Sitting reading the Guardian online, I came across a story that interested me. Well, there was more than one, actually, but this is the one I was most bemused by. The guy who lives without cash was interesting enough, sure, but the fact that there is an official designation of drinks in the US labelled as "imitation alcohol" was a whole new thing for me. I'd always naively figured that something either was alcoholic, or it wasn't. At less than 0.5%, it's probably got less than a Cherry Ripe, although that too is a contentious subject.

It seems to me that this is a case of over zealous policing, combined with ignorance that old-school bottles used to contain things other than booze. Sometimes they contained laudanum as well. Sometimes, they even held lemonade. The bottle doesn't make it alcoholic. The trace amounts that they mention on the label would come about in almost anything the combines fruit juice and sugar. Hell, leave a bottle of apple juice out of the fridge or in the sun for too long and you could get merrily rolling along fairly quickly. It wouldn't taste too good, but that's why you buy your alcohol from people whose brewing technique is a little more advanced.

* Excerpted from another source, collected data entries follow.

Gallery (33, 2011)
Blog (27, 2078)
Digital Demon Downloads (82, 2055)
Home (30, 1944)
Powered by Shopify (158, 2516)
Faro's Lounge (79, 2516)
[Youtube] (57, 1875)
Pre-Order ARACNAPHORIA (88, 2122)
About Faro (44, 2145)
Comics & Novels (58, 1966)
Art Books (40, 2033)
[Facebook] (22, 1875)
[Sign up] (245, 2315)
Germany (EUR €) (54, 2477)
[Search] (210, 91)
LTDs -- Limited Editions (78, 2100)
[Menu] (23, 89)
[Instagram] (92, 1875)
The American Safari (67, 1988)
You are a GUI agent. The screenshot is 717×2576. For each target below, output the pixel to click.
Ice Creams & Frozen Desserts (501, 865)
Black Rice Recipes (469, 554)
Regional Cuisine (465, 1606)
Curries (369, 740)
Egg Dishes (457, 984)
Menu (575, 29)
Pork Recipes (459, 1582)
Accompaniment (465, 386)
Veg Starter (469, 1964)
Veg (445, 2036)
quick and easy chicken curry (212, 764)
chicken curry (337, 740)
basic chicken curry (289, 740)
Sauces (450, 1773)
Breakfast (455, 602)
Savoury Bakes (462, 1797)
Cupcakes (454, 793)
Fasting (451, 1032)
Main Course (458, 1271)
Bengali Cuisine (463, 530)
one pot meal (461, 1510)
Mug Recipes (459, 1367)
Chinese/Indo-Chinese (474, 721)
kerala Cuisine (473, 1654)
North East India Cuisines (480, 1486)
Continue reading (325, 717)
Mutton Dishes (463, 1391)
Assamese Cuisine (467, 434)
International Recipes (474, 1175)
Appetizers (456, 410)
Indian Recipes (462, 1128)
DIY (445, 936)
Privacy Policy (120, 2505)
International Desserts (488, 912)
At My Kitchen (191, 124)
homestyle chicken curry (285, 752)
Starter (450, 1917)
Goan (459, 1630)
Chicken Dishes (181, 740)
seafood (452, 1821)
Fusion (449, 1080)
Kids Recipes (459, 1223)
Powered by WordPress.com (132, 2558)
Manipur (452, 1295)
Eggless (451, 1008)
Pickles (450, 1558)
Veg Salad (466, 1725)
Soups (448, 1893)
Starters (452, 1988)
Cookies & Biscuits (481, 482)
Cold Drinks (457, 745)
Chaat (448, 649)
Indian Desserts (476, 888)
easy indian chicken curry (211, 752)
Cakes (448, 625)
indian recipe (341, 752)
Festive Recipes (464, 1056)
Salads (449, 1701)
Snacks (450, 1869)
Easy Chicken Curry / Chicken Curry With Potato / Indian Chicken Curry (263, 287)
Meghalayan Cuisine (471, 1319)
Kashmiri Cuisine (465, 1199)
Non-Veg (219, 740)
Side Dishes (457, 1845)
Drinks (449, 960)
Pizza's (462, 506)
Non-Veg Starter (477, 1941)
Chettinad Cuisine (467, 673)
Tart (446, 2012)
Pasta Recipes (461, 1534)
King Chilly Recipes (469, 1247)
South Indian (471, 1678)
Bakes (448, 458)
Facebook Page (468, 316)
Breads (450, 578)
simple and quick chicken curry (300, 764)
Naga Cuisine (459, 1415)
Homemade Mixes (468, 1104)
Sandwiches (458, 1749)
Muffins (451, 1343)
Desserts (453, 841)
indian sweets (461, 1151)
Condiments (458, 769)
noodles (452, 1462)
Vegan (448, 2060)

Actually, if getting alcohol out of schools entirely is what they're after, they may wish to take a look at some of the experiments going on in the science labs. I'm pretty sure I remember doing a more complicated version of the apple juice experiment when I was at school. Of course, they didn't let us drink the stuff, but I'm pretty sure some people would look askance at teaching a room full of 15 year old how to distill liquor. They're probably the same people who would disapprove of Mr P's hilarious exploding milo tin gag as well though, so what do they know?

I'm not going to glorify drinking. There's enough of that goes on elsewhere. I like a drink or five myself, but I'm also the legal age. If I had any alcohol in my system before the legal age, well, that's between me and the idiots who let me into the clubs as a 17 year old without even asking me to produce a fake ID. But seriously, folks. Alcohol is not evil in and of itself. It's been around for centuries. It does have some good properties; think how much more painful and deadly 16th century surgery would have been without alcohol to act as both anaesthetic and antiseptic? Those two people who survived their operations would surely have died. People need to take a little responsibility for their own actions. That kid who went to the principal and reported the problem? Nobody was making him drink it. Personally, the "less than" part would have told me that it was pretty much 0%, which is good enough for me. The people at Fosters, who now feel that their David Boon dolls were a mistake should have been more put off by the amount of beer you needed to buy to get one (from memory it was a slab; 24 cans for those not in Australia) than the fact that he once consumed 52 cans on a flight between Australia and the UK. It wasn't Boonie that was encouraging the drinking, it was Fosters. But who could be surprised? It's the reason for their existence, after all. Much like making non-alcoholic lemonade is the reason for the existence of Fentimans. Call it what it is, people. It's lemonade, made from real lemons, no less, not imitation anything else.